═════ Entries provided

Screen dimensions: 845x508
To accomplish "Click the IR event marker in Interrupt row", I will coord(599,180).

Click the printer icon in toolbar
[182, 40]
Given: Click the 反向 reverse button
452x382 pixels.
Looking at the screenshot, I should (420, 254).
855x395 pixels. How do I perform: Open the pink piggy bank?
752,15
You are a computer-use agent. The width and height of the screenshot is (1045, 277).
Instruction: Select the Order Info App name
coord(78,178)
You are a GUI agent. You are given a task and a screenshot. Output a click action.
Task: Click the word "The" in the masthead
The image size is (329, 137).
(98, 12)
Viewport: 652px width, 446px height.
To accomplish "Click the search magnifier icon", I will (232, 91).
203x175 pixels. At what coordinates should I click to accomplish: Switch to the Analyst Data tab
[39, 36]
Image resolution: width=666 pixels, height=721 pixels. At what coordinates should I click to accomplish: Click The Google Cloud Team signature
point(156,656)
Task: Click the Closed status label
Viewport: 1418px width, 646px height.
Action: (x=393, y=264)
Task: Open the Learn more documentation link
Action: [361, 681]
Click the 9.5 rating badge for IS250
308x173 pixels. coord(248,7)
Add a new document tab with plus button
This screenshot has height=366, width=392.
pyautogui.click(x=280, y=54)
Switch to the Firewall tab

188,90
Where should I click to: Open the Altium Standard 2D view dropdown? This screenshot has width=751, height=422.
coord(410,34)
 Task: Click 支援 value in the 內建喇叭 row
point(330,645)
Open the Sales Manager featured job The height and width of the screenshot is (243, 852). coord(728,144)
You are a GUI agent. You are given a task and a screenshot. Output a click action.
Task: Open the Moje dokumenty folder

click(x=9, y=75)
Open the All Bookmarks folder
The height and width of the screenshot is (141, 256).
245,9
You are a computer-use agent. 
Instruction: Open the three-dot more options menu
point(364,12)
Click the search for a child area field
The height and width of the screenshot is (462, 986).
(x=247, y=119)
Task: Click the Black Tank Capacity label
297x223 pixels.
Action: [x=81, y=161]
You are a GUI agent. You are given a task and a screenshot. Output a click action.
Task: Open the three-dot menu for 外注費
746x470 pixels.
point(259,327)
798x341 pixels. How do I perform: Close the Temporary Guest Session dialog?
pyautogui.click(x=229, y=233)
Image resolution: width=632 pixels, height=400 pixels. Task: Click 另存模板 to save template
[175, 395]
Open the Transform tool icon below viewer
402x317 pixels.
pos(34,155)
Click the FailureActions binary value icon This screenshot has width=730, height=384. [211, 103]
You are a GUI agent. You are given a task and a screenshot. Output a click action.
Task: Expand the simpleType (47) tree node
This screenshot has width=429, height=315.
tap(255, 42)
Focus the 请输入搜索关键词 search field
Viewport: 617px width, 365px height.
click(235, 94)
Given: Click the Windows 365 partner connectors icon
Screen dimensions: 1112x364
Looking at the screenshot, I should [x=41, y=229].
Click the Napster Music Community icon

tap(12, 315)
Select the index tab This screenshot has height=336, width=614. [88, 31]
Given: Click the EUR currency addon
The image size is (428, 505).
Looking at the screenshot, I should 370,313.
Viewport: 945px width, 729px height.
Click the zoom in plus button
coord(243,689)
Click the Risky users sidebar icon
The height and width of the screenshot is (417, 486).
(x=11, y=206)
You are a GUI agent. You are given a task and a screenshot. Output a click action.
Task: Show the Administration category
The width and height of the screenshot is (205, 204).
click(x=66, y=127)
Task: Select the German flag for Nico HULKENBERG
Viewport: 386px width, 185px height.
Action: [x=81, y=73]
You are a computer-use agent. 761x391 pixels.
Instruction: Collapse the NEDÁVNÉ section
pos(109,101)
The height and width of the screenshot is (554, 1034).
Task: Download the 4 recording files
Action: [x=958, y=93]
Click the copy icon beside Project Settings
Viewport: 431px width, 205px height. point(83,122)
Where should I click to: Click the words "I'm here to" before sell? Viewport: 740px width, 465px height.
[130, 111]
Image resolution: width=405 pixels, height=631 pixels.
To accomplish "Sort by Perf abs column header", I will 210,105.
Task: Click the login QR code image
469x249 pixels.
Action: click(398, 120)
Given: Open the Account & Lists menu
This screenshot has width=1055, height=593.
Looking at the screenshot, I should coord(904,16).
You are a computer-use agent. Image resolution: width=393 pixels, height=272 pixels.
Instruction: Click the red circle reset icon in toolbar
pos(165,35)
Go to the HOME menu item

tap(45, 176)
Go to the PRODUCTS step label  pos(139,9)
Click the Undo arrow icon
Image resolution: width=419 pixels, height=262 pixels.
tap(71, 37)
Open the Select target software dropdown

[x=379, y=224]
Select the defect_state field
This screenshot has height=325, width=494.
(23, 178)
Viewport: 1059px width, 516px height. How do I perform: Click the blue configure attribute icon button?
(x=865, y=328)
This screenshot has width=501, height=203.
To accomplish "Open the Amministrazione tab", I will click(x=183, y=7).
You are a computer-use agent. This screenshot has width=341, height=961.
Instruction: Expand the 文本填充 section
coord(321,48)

══════════

* [What this task involves]
Every line above that carries the string "will" should be copied.

* [Response to the task]
To accomplish "Click the IR event marker in Interrupt row", I will coord(599,180).
To accomplish "Click the search magnifier icon", I will (232, 91).
To accomplish "Sort by Perf abs column header", I will 210,105.
To accomplish "Open the Amministrazione tab", I will click(x=183, y=7).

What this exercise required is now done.